A civil rights lawyer demands a federal investigation of a Georgia county jail where guards were caught on surveillance video beating two of his clients.
Attorney Harry Daniels said Wednesday (May 31) at a press conference that he believes there’s a systemic pattern of abuse at the Camden County jail in which detainees are beaten “indiscriminately, Associated Press reports.”
“We’re asking again that the Department of Justice come in and look into this department. It’s time to hold someone accountable,” Timothy Bessent, president of the Camden County NAACP, said at the press conference.
Security cameras at the jail recorded several guards punching and kicking Jarrett Hobbs, a 41-year-old Black man, in his cell after he was taken into custody for a traffic violation and drug possession charges on Sept. 3, 2022.
Release of the video prompted an internal sheriff’s department investigation that led to the arrest and termination of three White deputies involved in the beating, Atlanta station WAGA reported.
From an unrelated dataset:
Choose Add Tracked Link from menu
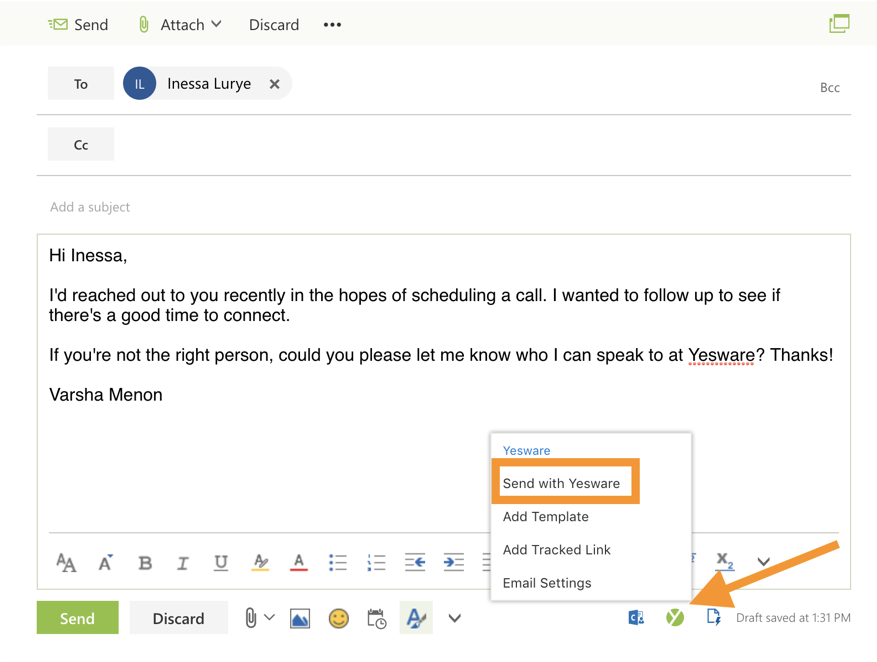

The deputies had also wrongly filed assault, battery and obstruction of justice charges against Hobbs after the beating, but the Glynn County District Attorney’s Office dropped those charges in February 2023.
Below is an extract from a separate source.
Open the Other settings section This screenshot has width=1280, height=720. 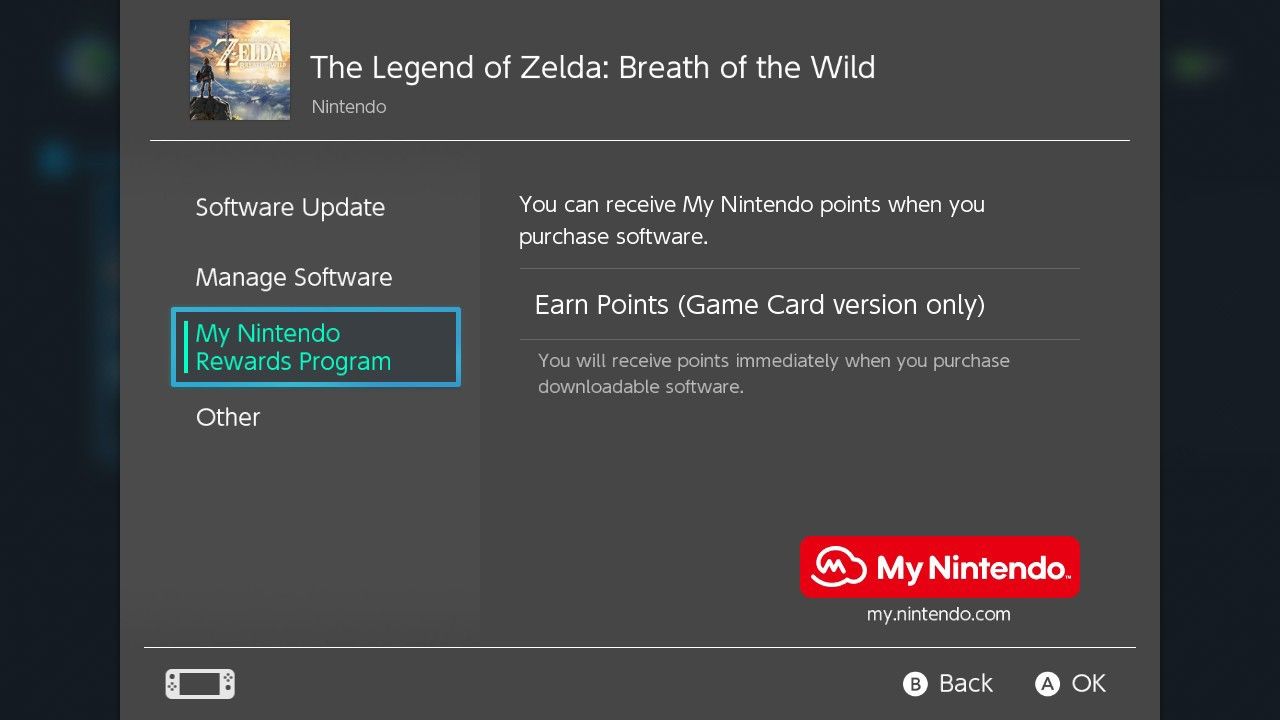click(x=227, y=417)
A grand jury indicted the three deputies May 18 on misdemeanor charges of battery and felony charges of violating their oaths of office. A Black deputy recorded punching Ratliff was also fired and arrested on the same charges.
In a separate incident involving another of Daniels’ clients, surveillance video shows a deputy shoving Zyaire Ratliff, 23, to the ground and punching the Black man several times before another guard intervenes.
Hobbs and Ratliff’s cases are not isolated incidents, Daniels and Bassent noted at the press conference.
Adam Drummon, who is white, filed a federal civil rights lawsuit that a judge allowed against the jailers accused of beating him during a strip search in January 2021 after his drunk driving arrest. In another case, Brian Flacher, a white man, said at the Wednesday press conference that deputies beat him in the jail shower when he refused to wash his hair.
A spokesman for Camden County Sheriff Jim Proctor blamed the youth and inexperience of the deputies for their abuse of Hobbs and Ratliff, adding that all jail employees recently received additional de-escalation training.
“The sheriff has always been open for any government agency to come in and inspect or investigate. That includes any federal agency or state agency,” the spokesman told the AP.
The Justice Department declined to comment on the AP’s inquiries about the case.